If everything ran properly, you should see an output directory structure like so:

Successful merlin_info/ Directory Structure

hello_samples_<timestamp>/merlin_info/
├── cmd.err
├── cmd.out
├── cmd.sh
├── hello_samples.expanded.yaml
├── hello_samples.orig.yaml
├── hello_samples.partial.yaml
└── samples.csv

Similarly to the hello example from before, we have the 3 forms of our spec file in the merlin_info/ directory. However, now we have 4 new files:

1. cmd.sh: This is the file containing the bash commands necessary for generating our samples. The contents of this file come directly from the samples section of the merlin block in our spec file.
2. cmd.out: This file will contain any stdout generated by the cmd.sh script.
3. cmd.err: This file will contain any stderr generated by the cmd.sh script (hopefully none). If your workflow had trouble generating samples then this should be the first place you look for more information on why an error occurred.
4. samples.csv: This is the file containing the samples that we generated. We provided this file name in the samples section of the merlin block in our spec file.

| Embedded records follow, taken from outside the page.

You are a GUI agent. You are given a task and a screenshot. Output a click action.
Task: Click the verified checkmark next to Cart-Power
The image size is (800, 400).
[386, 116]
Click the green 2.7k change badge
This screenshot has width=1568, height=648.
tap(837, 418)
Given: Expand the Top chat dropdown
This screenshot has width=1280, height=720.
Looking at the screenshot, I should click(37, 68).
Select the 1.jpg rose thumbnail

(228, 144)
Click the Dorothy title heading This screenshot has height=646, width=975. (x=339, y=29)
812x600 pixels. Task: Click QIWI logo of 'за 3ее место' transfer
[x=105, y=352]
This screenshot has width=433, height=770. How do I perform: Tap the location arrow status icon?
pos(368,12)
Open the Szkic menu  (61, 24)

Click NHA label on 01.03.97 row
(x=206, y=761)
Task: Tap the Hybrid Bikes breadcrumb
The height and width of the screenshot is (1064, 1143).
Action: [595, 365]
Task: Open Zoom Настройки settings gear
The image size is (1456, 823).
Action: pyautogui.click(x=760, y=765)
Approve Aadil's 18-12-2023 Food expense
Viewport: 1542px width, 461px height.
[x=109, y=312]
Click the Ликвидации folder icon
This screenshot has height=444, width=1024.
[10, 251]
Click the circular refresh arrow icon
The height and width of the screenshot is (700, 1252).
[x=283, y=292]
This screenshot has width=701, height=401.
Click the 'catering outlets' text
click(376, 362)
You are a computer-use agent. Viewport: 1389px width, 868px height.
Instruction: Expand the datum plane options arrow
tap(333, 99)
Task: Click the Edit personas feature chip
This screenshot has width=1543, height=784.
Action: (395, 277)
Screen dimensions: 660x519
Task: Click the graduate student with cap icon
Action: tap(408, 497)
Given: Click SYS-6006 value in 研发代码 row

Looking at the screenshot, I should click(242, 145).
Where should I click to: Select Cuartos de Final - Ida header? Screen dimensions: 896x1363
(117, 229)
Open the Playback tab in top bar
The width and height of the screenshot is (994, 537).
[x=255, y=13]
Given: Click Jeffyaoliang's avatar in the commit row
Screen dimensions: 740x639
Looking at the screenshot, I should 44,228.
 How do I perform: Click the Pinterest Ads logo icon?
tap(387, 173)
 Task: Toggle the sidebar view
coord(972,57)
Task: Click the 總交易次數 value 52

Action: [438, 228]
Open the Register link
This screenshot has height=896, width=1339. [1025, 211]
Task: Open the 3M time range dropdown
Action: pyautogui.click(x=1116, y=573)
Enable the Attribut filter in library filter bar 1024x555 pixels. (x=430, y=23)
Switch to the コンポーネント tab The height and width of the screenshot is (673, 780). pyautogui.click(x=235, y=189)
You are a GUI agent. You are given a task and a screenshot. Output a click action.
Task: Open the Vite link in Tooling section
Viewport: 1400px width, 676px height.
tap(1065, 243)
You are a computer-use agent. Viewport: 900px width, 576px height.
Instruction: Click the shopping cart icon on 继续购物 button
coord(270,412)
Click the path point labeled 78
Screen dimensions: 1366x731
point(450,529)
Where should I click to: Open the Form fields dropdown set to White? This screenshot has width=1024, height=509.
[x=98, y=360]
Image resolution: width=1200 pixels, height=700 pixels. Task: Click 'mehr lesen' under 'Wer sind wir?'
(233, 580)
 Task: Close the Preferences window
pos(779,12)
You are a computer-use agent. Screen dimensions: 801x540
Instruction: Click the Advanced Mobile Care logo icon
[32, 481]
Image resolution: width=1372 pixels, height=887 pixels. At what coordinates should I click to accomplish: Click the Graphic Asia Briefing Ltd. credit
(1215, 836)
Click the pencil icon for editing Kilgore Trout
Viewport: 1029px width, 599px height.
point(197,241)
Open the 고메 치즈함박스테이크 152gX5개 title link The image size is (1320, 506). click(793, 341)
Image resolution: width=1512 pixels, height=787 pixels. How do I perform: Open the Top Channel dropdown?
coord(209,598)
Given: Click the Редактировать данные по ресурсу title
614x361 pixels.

Now let's take a look at the step_1 directory. If successfully ran, the directory should look like so:

Successful Step 1 Directory Structure

Numerically-named directories like 00/, 01/, and 02/ are sample directories. Notice that each sample ran for both of our parameter sets. In other words, the parameter set where GREET=hello and the parameter set where GREET=hola both ran all 3 samples that we generated.

Finally, let's check the outputs of our study:

cat hello_samples_<timestamp>/step_1/*/*/*.out hello_<timestamp>/step_2/*.out

The outputs should look similar to this (the names presented here will vary):

Success

hello, TILDA!
hello, EUN!
hello, LOVE!
hola, TILDA!
hola, EUN!
hola, LOVE!
Hurrah, we did it!

Congratulations you've successfully run a Merlin study using samples! See the other examples for more features that Merlin offers.